(Saved data entries)
Content starts

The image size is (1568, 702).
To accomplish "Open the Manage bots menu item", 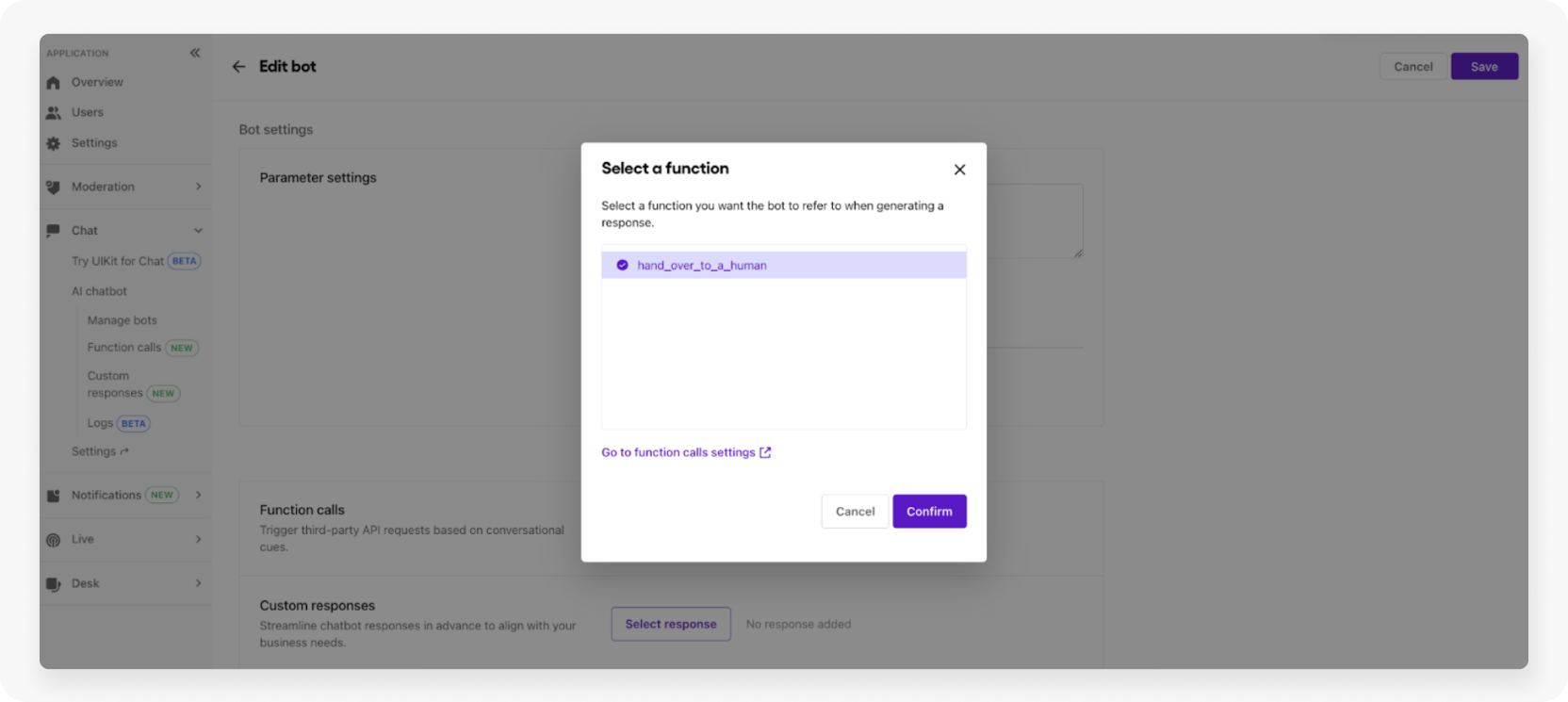I will (122, 320).
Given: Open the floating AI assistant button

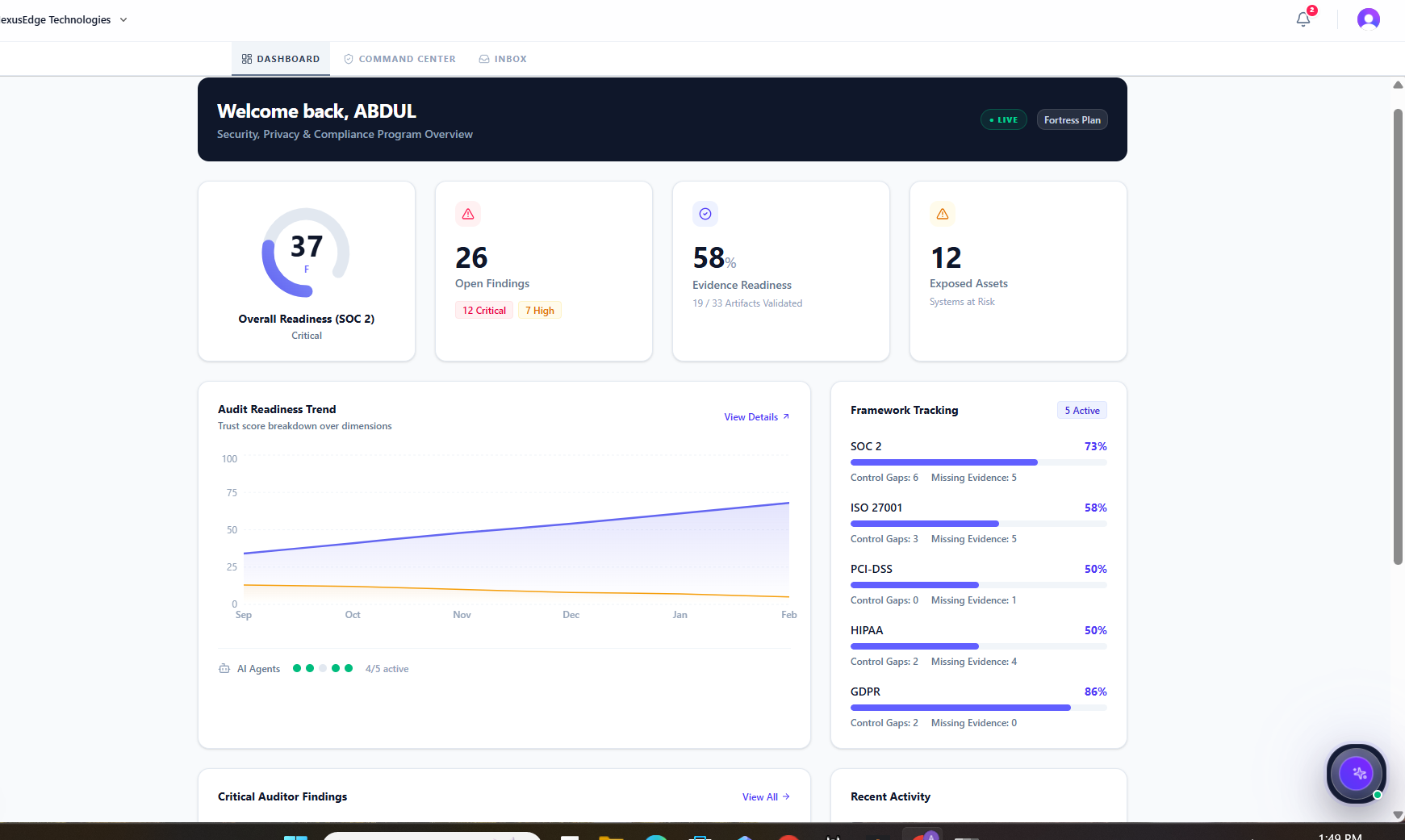Looking at the screenshot, I should pyautogui.click(x=1357, y=773).
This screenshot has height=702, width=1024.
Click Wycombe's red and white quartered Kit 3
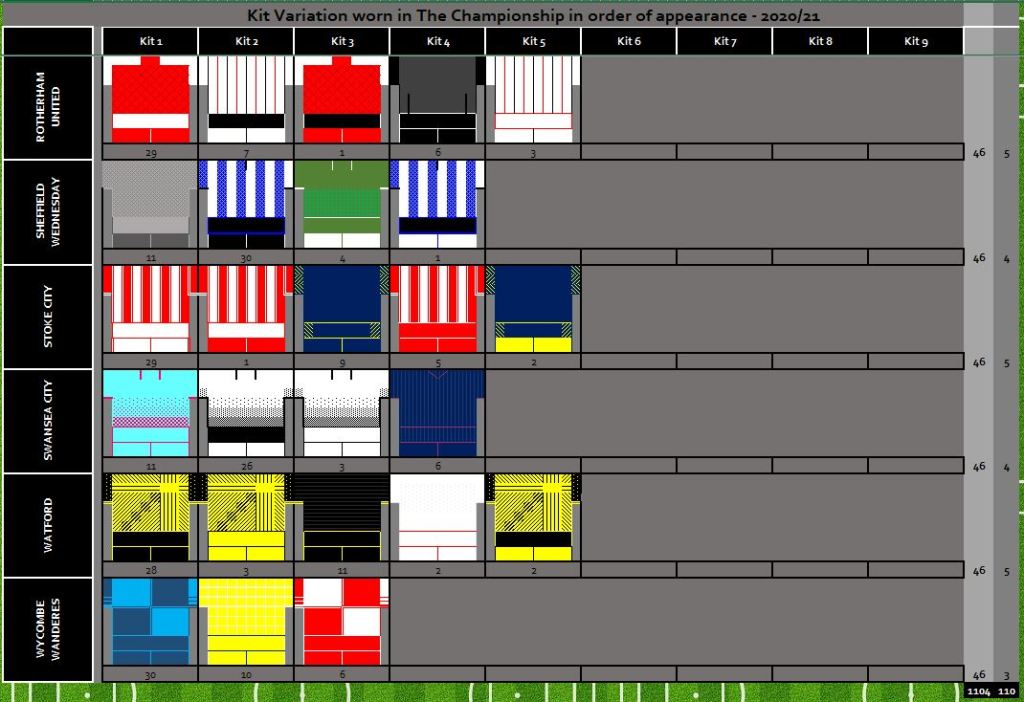point(341,621)
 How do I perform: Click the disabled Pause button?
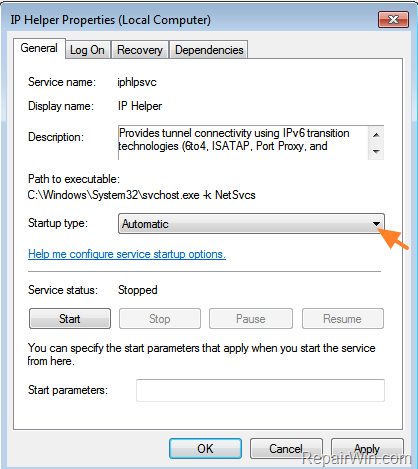pyautogui.click(x=251, y=319)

Content ends

_Problem description_
Retype, without any picture, exactly the lines from the one with "How do I perform: Click" through the end of the entries, inclusive.

_Exercise result_
 How do I perform: Click the disabled Pause button?
pyautogui.click(x=251, y=319)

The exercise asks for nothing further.